A morte precoce do artista deixou um rasto de comoção. «Como é que se honra um rei?», questionava a também atriz Danai Guirra na homenagem que deixou ao colega. «Faltam-me as palavras. Nada parece fazer sentido. Fiquei sempre encantada com o quão especial o Chadwick era. Uma pessoa com um coração tão puro, profundamente generosa e divertida», recordou. No domingo, a ABC organizou um programa especial em memória do ator ao qual chamaram ‘Tributo para um Rei’ reuniu uma série de estrelas que recordaram o ator, entre as quais Elizabeth Olsen, Robert Downey Jr., Mark Ruffalo ou Oprah Winfrey, que reconheceu o enorme talento de Boseman e a sua «alma gentil», valores igualmente referidos por Scarlett Johansson .

Também a candidata democrata à vice-Presidência norte-americana, Kamala Harris, deixou uma nota de pesar pela partida do ator, recordando que ainda há pouco tempo Boseman tinha celebrado a sua nomeação para a corrida nas presidenciais e apelado aos seus seguidores para votarem.

Do grande ecrã a estátua?

Nascido a 29 de novembro de 1976 em Anderson, na Carolina do Sul, filho de afro-americanos – a mãe era enfermeira e o pai mantinha um negócio como estofador – Boseman formou-se na Universidade Howard, em Washington, em Artes Plásticas. Já nessa altura procurava pisar os palcos o mais possível e, para lá da atuação, gostava de escrever peças e argumentos. Na faculdade arranjou forma de rumar a Londres para participar no conceituado Oxford Mid-Summer Program da British American Drama Academy e, de volta aos EUA, foi viver para Brooklyn no início da sua carreira. Nessa altura, chegou a dar aulas a jovens no Schomburg Junior Scholars Program, um projeto no Harlem destinado à investigação sobre a cultura negra. Mudou-se para Los Angeles em 2008 e, a partir daí, a sua carreira disparou e, para lá de outras produções de Hollywood, entrou em blockbusters como Deuses do Egito (2016) ou Avengers: Infinity War (2018) e Avengers: Endgame (2019).

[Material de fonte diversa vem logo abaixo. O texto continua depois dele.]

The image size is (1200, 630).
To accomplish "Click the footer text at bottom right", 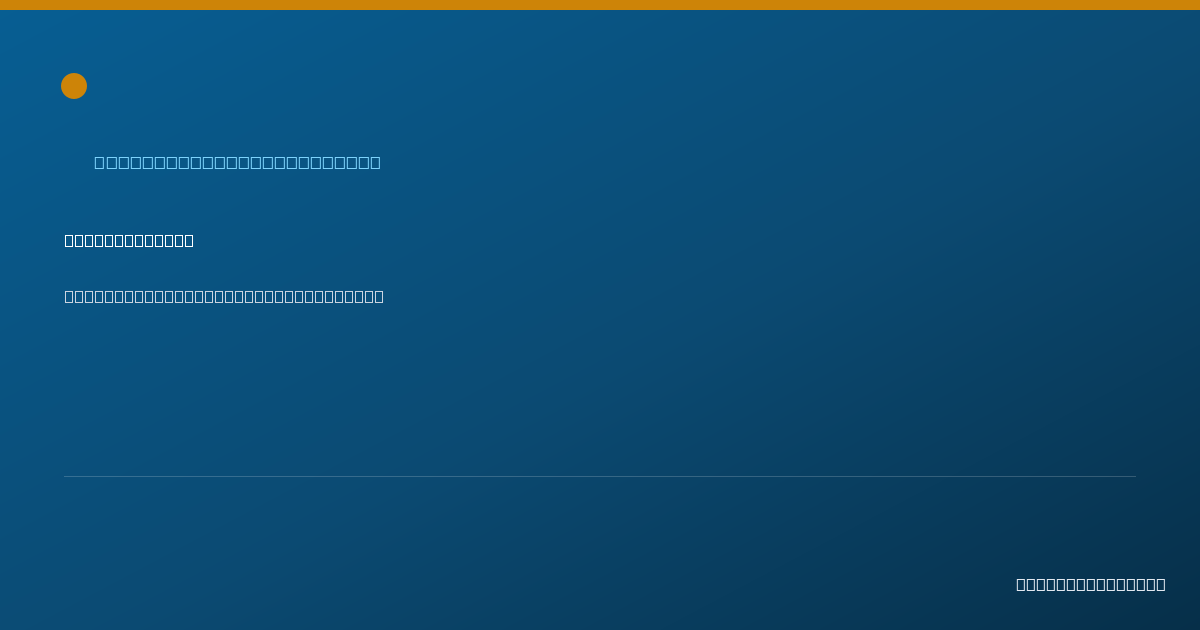I will (1091, 584).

Numa altura em que as questões raciais voltam a estar na ordem do dia nos EUA – terão, alguma vez, saído da agenda? – o legado que deixou poderá vir a ter outro tipo de implicações. No cinema, para lá do seu papel em Black Panther, Boseman deu vida à história de afro-americanos como James Brown (em Get on Up, realizado por Tate Taylor em 2014), Jackie Robinson e Thurgood Marshall. Por tal, e pela ligação e contribuições que deu à cidade de Anderson, correm agora duas petições que já recolheram milhares de assinaturas para que seja colocada uma estátua do ator da cidade. E não num sítio qualquer: no lugar onde, atualmente, se ergue o memorial da Confederação, um monumento que homenageia os soldados que, em linhas muito simplistas, lutaram pela manutenção da escravatura durante a Guerra Civil . «A comunidade deve unir-se para honrar alguém que de Anderson, na Carolina do Sul, foi capaz de mudar a indústria cinematográfica. Ele abriu as portas a muitos jovens negros com os seus papéis principais em filmes como Black Panther ou Marshall. É apenas natural que a sua cidade natal homenageie o que ele fez. Não é necessário haver controvérsia política nesta decisão», diz o texto de uma das petições.